##### Fragmento del texto
ECONOMíA › OPINION
› Por Alicia Bárcena *
En agosto de 1982, con la moratoria de la deuda externa dictada por el gobierno de México comenzó lo que luego se conocería como la “década perdida” para América latina. Fue el período de mayor penuria de la región a lo largo de su historia. Tres décadas más tarde, la crisis financiera global (2007-2009) y la crisis de la Eurozona (2008-2012) han vuelto a poner de relieve varias de las inconsistencias e inequidades que en ese entonces se ponían de manifiesto, tanto en relación con la organización del sistema monetario internacional como con el poder desmesurado del mundo de la finanzas. Estas crisis han demostrado que para evitar costos económicos y sociales profundos se requieren mecanismos de negociaciones y soluciones a nivel internacional que faciliten los pagos y permitan un manejo adecuado de la deuda.
El riesgo asociado a la ausencia de un mecanismo de este tipo es, precisamente, lo que vuelve a ponerse de relieve a partir de la reciente decisión de la Corte de Suprema de Justicia de los Estados Unidos de rechazar el tratamiento de la contienda legal entre la Argentina y una parte minoritaria de los denominados holdouts (también conocidos como fondos buitre).
Dicha decisión no sólo dificulta –o quizás imposibilite– que la Argentina continúe con el pago del servicio de su deuda reestructurada sino que atenta contra la estabilidad del sistema financiero internacional, en tanto constituye un precedente que puede obstaculizar otros procesos de reestructuración de deuda. Pues si ante una negociación voluntaria como la llevada a cabo por la Argentina, en la que más de 92 por ciento de los acreedores aceptó canjear los títulos de deuda en cesación de pagos, cualquier acreedor puede reclamar y cobrar la totalidad de la deuda, ¿cuáles son los incentivos para ingresar a futuro en una reestructuración semejante?
##########
* **Consigna dada a**: Reproduce el pasaje del texto sobre la deuda argentina que va desde "El riesgo asociado" hasta "como fondos buitre).", pero reemplaza "fondos buitre" por "fondos especulativos".
##### Material de trabajo
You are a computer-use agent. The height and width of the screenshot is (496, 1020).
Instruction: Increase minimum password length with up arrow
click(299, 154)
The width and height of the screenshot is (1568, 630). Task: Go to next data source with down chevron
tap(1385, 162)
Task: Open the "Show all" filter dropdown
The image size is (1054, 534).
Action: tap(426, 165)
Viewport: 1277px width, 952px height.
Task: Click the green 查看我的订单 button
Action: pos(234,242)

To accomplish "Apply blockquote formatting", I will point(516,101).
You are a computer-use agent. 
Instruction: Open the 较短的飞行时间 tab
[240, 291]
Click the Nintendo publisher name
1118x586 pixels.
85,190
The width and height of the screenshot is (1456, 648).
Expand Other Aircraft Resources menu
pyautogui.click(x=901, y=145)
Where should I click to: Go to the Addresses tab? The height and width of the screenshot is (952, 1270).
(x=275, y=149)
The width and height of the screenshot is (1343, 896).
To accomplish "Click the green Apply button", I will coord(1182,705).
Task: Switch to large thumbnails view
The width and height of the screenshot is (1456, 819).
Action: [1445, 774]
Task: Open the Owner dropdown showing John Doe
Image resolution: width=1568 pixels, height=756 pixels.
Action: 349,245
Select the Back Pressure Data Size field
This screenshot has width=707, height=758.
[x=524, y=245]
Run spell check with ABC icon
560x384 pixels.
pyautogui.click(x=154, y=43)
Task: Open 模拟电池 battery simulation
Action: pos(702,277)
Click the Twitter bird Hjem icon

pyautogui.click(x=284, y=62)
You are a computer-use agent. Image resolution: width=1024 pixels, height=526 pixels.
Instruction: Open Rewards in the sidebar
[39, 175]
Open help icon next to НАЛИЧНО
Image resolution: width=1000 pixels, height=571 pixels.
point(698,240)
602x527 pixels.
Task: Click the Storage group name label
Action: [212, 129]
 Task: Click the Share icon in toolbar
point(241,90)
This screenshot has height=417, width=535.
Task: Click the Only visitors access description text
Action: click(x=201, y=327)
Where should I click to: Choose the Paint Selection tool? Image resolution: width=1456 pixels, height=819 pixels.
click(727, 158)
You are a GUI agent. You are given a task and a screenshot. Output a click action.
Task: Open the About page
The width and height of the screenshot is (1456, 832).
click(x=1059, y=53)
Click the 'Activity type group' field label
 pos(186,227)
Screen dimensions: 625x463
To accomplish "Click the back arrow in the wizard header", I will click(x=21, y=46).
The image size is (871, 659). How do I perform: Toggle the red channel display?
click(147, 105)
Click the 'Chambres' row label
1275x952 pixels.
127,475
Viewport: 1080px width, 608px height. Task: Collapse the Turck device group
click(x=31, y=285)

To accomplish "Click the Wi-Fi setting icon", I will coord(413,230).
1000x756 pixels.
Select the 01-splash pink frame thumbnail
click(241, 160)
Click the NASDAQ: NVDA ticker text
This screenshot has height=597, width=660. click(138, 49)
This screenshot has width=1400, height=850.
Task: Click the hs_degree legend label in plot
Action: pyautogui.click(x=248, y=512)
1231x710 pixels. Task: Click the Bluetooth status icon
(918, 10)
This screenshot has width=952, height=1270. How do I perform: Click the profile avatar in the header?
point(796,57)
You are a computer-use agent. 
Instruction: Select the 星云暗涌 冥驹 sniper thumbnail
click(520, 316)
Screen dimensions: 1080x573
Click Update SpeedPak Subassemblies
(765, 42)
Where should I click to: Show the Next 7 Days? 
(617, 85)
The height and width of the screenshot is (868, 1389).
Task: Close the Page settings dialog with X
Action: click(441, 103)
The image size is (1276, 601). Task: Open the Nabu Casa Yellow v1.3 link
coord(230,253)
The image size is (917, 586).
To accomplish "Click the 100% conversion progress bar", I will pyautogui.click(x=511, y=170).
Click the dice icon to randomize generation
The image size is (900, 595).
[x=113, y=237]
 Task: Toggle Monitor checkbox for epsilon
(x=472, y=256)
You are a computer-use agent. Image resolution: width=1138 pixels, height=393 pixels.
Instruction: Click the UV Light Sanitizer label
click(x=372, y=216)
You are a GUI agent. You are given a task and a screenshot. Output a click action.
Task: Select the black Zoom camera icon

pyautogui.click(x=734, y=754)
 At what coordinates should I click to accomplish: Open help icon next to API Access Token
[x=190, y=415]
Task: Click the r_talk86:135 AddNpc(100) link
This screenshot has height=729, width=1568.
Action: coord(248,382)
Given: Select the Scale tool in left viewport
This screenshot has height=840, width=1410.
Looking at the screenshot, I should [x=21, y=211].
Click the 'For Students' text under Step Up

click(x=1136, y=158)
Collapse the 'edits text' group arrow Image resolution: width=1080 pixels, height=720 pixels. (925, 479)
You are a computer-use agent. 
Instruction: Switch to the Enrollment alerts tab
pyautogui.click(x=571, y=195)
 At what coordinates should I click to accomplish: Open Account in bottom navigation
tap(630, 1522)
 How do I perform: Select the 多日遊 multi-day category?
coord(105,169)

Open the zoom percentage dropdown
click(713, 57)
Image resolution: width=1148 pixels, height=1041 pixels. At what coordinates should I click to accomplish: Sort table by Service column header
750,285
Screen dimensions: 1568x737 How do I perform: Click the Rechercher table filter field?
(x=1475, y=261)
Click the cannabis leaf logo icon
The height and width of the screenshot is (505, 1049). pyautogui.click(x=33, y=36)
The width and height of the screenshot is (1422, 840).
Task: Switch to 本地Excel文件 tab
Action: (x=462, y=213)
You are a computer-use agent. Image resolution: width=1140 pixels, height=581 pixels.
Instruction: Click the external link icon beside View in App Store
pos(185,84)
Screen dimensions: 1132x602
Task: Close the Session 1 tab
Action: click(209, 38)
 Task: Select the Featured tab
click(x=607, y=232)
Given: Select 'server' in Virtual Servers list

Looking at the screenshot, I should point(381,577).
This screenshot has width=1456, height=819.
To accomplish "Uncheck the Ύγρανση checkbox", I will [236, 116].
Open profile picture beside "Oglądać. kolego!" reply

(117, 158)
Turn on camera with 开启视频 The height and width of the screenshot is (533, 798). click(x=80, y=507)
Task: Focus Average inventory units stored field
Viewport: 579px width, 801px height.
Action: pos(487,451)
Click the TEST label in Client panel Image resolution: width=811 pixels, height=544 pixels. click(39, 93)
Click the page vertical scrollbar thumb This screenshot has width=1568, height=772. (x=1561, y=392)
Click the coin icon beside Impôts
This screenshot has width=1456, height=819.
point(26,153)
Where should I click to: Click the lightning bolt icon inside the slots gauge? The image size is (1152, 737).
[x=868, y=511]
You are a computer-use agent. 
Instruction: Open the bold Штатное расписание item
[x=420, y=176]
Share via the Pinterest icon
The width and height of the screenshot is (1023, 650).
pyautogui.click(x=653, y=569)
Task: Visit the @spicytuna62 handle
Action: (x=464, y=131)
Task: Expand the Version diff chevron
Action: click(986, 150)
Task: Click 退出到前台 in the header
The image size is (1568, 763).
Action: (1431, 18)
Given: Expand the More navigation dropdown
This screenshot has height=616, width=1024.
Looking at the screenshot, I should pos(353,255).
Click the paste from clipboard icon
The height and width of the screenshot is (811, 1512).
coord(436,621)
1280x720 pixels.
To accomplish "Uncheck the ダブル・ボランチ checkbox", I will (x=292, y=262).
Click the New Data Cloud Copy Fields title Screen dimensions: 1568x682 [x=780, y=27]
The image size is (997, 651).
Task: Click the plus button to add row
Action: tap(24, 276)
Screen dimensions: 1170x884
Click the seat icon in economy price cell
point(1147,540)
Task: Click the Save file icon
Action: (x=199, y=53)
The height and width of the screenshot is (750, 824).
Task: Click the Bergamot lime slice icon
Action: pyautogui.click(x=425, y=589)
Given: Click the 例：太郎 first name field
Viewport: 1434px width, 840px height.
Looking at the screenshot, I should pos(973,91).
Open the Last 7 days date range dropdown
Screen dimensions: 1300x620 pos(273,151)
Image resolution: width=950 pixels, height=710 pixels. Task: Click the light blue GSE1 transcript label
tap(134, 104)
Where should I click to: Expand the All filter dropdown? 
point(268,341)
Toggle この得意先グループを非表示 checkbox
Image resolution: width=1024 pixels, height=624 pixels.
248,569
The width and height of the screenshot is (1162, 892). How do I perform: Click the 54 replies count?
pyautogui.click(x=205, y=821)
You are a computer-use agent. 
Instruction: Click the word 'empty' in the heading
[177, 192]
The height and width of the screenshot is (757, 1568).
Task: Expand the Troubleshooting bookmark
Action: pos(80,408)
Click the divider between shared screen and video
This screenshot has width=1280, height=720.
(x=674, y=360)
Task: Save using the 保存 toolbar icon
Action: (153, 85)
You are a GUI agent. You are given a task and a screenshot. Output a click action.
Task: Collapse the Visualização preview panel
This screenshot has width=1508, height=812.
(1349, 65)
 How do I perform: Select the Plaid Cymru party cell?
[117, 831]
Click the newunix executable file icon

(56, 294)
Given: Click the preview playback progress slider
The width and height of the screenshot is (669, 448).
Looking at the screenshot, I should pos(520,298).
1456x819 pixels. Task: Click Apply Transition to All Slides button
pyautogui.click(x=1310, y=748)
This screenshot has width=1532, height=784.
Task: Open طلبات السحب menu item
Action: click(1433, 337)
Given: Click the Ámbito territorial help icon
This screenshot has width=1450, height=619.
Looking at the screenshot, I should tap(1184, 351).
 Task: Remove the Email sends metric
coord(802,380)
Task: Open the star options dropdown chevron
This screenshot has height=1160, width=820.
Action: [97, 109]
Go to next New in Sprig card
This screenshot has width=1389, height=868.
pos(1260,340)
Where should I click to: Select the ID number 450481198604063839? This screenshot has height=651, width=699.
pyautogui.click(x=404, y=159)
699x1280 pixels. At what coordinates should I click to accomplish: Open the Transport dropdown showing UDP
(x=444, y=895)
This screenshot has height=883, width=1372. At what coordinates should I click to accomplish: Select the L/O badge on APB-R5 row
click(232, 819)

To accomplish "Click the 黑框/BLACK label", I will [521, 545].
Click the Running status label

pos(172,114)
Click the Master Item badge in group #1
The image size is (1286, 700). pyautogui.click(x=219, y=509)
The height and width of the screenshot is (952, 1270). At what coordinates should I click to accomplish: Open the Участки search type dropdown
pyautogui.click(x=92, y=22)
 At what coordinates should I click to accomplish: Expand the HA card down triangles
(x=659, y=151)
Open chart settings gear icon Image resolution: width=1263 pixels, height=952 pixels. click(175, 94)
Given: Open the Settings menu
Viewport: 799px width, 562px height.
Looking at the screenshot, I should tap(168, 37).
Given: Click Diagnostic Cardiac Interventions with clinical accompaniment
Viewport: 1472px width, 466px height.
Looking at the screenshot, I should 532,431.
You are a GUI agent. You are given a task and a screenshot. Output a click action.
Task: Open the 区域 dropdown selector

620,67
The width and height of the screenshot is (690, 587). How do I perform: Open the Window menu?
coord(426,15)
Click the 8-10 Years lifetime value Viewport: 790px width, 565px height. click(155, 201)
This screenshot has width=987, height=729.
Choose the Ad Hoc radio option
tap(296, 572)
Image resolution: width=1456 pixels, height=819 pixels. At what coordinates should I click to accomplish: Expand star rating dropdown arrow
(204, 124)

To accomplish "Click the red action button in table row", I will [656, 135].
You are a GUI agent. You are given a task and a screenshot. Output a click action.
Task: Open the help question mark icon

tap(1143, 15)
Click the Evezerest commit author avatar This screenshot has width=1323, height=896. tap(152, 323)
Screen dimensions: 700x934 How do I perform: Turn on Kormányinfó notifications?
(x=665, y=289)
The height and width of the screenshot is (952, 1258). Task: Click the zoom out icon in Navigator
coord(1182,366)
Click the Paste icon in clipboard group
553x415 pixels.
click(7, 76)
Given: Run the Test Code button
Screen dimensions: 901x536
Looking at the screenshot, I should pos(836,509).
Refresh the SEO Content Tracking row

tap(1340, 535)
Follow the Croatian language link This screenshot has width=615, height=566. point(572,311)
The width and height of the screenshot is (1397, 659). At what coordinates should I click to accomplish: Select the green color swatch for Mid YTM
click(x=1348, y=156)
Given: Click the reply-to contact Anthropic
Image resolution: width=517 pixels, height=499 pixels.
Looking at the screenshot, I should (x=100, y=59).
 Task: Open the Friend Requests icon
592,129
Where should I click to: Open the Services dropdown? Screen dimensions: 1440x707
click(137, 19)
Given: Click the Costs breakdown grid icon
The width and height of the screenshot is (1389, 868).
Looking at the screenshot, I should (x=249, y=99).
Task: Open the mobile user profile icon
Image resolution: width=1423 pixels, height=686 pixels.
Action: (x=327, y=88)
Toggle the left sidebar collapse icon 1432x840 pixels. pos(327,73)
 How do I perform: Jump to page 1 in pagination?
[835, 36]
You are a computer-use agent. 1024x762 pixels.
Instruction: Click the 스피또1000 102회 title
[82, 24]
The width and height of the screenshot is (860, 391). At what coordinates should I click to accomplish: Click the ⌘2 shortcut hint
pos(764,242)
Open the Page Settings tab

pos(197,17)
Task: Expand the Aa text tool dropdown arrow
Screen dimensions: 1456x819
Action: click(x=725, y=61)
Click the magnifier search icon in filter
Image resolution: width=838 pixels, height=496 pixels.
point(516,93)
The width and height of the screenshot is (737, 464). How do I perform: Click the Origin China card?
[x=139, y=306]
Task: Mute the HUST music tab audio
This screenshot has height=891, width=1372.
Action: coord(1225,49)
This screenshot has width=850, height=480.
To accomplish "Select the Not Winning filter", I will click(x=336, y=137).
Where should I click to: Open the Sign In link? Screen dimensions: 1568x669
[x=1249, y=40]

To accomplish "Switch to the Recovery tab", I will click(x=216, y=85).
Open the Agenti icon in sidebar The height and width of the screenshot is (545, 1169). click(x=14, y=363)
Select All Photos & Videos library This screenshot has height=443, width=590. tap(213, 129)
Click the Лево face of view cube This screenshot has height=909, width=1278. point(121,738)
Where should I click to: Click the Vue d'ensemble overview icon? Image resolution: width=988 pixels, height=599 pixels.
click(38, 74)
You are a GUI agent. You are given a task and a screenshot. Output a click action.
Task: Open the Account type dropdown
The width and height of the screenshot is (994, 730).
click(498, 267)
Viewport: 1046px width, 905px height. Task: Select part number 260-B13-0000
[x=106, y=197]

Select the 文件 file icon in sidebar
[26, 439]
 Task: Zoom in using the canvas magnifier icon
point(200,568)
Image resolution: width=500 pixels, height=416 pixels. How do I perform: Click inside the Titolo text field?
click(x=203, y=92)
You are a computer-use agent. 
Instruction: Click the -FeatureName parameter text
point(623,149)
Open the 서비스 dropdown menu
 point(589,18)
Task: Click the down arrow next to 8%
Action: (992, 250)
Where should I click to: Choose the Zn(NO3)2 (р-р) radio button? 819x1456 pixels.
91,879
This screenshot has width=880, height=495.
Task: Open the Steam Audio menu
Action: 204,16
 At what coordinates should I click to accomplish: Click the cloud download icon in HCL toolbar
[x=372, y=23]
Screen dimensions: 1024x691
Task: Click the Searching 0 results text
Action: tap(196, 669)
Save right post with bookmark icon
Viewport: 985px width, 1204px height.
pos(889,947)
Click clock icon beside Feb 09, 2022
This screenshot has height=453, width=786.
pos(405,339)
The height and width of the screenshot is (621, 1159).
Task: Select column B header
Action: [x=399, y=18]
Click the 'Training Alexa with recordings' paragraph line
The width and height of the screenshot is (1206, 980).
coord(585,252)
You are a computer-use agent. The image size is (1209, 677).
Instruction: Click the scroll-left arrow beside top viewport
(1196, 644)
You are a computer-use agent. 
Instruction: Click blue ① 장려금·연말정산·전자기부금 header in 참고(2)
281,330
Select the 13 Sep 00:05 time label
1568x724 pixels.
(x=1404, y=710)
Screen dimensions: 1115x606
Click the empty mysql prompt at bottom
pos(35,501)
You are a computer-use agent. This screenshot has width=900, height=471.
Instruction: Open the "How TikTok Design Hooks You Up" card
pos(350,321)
##########
* **Consigna dada b**: Pasa a una lista numerada las líneas de los registros que van desde la que contiene "You are a computer-use agent. Image resolution: width=1024" hasta la que contiene "Task: Click the Storage group name label", ambas incluidas, y omite las líneas en blanco.

* **Respuesta completa a**:
El riesgo asociado a la ausencia de un mecanismo de este tipo es, precisamente, lo que vuelve a ponerse de relieve a partir de la reciente decisión de la Corte de Suprema de Justicia de los Estados Unidos de rechazar el tratamiento de la contienda legal entre la Argentina y una parte minoritaria de los denominados holdouts (también conocidos como fondos especulativos).

* **Respuesta completa b**:
1. You are a computer-use agent. Image resolution: width=1024 pixels, height=526 pixels.
2. Instruction: Open Rewards in the sidebar
3. [39, 175]
4. Open help icon next to НАЛИЧНО
5. Image resolution: width=1000 pixels, height=571 pixels.
6. point(698,240)
7. 602x527 pixels.
8. Task: Click the Storage group name label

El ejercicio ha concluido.